Lesson 3: Corners are for changing course
Being the sharp columnist Mrs Funnybones brings with it some expectations. “I have always felt a certain amount of pressure to be entertaining,” Khanna says. She’s let that pressure go. Welcome to Paradise is a departure from her usual light, frothy and entertaining stories. Loved ones die, those left behind navigate the loss. One story is about an ageing woman’s quest for euthanasia. There are cheating spouses, drug-addict relatives, and people who lie about their identities. Humour sneaks in, anyway. The first story involves some confusion about the last rites of an Ismaili woman married to a Hindu. As her family bickers, the woman’s daughter wonders, “... if her father would have found the whole episode amusing. His dead wife lying three feet away and the extended family quarrelling over pigs and penises.” “I write about dark things, but they are not burdens. I see them instead as balloons,” Khanna says.
Lesson 4: It pays to be a misfit
As a teen at boarding school in Panchgani, Khanna says she was accident-prone and awkward. “I was shaped like a teapot and was called Twinkle.” She developed her wit and comebacks to stand up to schoolmates, the “three-feet high sweaty dragons”.
She’s glad she did, because it made her the writer she is. “You can only write if you don’t fit into the world the way it is. Most writers are like Tetris blocks that don’t quite fall into the grid. They make up other worlds inside their heads that are more interesting.”
And they’re constantly drawing from that harsher real world. “Some people have great auditory retention powers, but my greatest talent is as an eavesdropper,” Khanna admits. “I listen to conversations. I constantly take notes.” Many of her characters, then, are well-disguised people she’s met. Those from the story Jelly Sweets are based largely on her Nani’s family members from the small town of Satpati. And Madhura, the character seeking euthanasia, is loosely based on a beloved professor Peter Patrao, who taught Khanna in Panchgani.

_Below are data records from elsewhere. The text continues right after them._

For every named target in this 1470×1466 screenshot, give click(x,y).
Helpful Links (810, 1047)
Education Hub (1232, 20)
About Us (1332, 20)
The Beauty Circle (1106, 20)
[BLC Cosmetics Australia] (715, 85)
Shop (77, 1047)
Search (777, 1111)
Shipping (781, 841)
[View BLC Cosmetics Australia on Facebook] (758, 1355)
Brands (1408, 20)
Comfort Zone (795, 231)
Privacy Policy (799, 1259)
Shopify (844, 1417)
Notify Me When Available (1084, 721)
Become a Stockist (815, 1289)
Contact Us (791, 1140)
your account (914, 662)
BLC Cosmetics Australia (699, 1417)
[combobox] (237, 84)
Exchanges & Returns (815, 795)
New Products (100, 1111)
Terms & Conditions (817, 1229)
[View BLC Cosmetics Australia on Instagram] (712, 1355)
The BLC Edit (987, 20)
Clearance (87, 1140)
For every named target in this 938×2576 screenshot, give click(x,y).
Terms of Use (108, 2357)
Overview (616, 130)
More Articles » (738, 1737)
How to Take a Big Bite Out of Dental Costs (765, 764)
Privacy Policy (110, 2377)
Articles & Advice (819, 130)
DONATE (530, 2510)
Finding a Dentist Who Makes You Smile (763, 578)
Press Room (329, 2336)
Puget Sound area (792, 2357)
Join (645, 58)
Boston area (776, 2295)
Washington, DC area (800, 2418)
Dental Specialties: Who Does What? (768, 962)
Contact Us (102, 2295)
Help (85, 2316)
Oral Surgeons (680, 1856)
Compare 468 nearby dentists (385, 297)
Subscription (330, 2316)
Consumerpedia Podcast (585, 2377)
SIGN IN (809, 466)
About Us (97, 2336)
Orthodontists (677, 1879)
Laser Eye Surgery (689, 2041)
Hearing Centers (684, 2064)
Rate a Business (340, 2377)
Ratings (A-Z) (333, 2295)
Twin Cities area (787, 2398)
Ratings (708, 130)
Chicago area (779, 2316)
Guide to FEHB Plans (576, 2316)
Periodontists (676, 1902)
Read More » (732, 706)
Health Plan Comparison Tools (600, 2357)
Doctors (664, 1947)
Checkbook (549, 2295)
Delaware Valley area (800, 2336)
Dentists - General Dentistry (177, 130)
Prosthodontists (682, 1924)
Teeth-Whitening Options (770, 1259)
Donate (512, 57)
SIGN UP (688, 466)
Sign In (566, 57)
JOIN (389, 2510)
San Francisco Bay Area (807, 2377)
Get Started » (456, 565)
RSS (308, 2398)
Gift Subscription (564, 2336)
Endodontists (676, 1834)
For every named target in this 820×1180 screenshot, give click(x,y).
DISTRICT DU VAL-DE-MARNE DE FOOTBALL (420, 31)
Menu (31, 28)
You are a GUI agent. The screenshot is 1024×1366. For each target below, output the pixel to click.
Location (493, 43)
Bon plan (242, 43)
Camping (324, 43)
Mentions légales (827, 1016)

Lesson 5: Age is mathematical operation
Choosing to study abroad after already becoming a famous writer may be considered an unusual choice. For Khanna, it was the only way forward. “If you are not growing, you are stagnating,” she says. She started with two shorter courses at the University of Oxford, before diving into the Masters degree.
There were nerve-wracking moments. She spent a month researching and writing her first critical-analysis essay and mustering up the courage to make friends. She wouldn’t have it any other way: “An advantage of being nearly 50 is that you are much quicker on the uptake.” Once older folks figure something out, they excel at it faster than they would have when they were young. “Age is a mathematical problem,” she concedes. “But it’s not division, in which we are reduced to a fraction of what we have been. It’s multiplication, because one continues to grow.”